そして、何度も母が私に伝えてくれていたこと。「おばあちゃんね、あなたが生まれてから間もなく、個人病院の外科の先生がたまたま乳がんを見つけてくれたの。そこから闘病生活が始まったのだけど、なんかね、おばあちゃんはあなたが生まれてくるのを待っていたような気がしてね。今回も、毎日仏壇の前でおじいちゃんとおばあちゃんに祈っていたの。なんだかその祈りが届いたような気がしているよ。」祖母と交わした約束、母を守るということ。そして、葬儀の時に誓ったのは、祖母よりも長く生きるということ。「あなた、ちょっと不思議な子なのよ。」母がたまに口にするその理由は、何か目には見えない不思議な力が働くこともあるのかもしれないなと、それを謙虚に受け止めなかった時点で、その力は無くなるのだろうと思いました。

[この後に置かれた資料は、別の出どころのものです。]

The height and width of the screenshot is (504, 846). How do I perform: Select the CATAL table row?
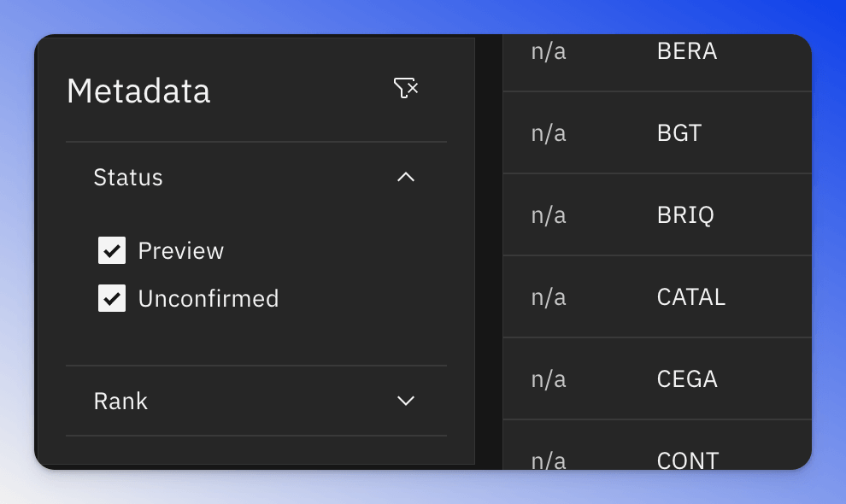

手術室の外で、待ってくれていた母。彼女の寿命を少し縮めてしまったのなら、また娘として延ばしていかなければ。「お母さん、私の卵巣を見てどう思った?」「最初は倒れるかと思ったんだけど、見てみたらチキンみたいだった。」「・・・チキンって。酷い。腫れあがったから原型留めていなくて、そう見えたんだよ~。」と二人で大爆笑。春も、もうすぐそこ。